Emporium is a key contribution to an emerging phenomenon in contemporary poetics—the development of what I am calling a silk poetics.”—Toby Altman, The Georgia Review

Emporium is, then, a ‘critique,’ again, if you like, of fetishism, but we can’t stop there. It’s even more a ‘critique’ of the material heaviness of modern life, the gravitational heaviness where objects and meditation alike lack the transcendent value that duration, which floats objects in a great glass bowl of time, bestows on them. […] Machado goes further into the predicament of illusory value than any other contemporary poet I know of. Indeed, goes further into anything she broaches. […] As an artist you have to be very lucky or very gifted to create anything so compellingly amiss. If you can do it three times, you are more than lucky. Machado’s is a career to follow.”—Cal Bedient, Lana Turner

“These poems rearrange and reorient the social and the political, making room for the ineffable, exposing a commerce of both oppression and expression in pieces that are alternately meditative, cinematic, playful, and searing—and always linguistically surprising. Never didactic, it’s a work that comes from the margins—and from many of them simultaneously, decentering her center of trade and commerce, and leaving us with an emporium of possibility made by a magician’s hands and a visionary’s eyes.”—Gillian Conoley, Fady Joudah, and Cole Swensen (James Laughlin Award citation)

“‘Wordplay’ isn’t quite the term for what’s going on here; it’s more like linguistic athleticism. If you always choose Scrabble over Risk, crosswords over sudoku, you’ll get so much pleasure from the rhymes and slant rhymes […] double and triple meanings, conjugations and declensions, repetitions that evoke a sense of déjà vu.”—Elisa Gabbert, The New York Times

“VERDICT: A Laughlin Award winner—stunning work for sophisticated readers.”—Barbara Hoffert, Library Journal (starred review)

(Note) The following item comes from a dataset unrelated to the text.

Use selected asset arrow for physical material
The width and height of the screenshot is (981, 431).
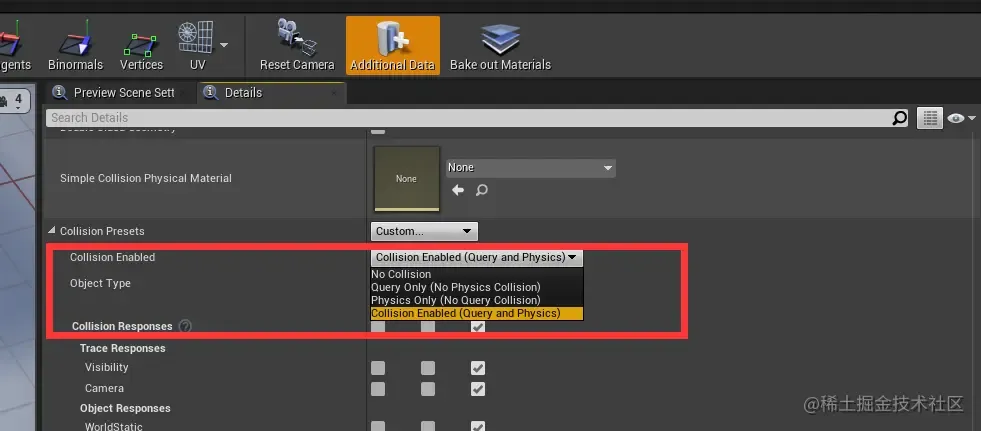click(458, 190)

“Out of the Silk Route we also find what seems to be the book’s politics, dealing with the history and borders of the almost-endless marketplace the world has become. Such markets, built on trade and conquest, always establish centers from which all things extraneous to profit (or the cultural hegemony) become expelled. Against this centrifugal force, the speakers of Emporium resist. […] Machado’s sensuous intelligence is richly complex and always grounded in the everyday of things, in seeing and in touch. And with her cadenced fugal voice, she speaks to the troubles of our time.”—James Scales, Kenyon Review

“[T]he expansive collection from Aditi Machado … is both luxurious and cerebral. … This delightful book is full of depth and discovery.”Publishers Weekly (starred review)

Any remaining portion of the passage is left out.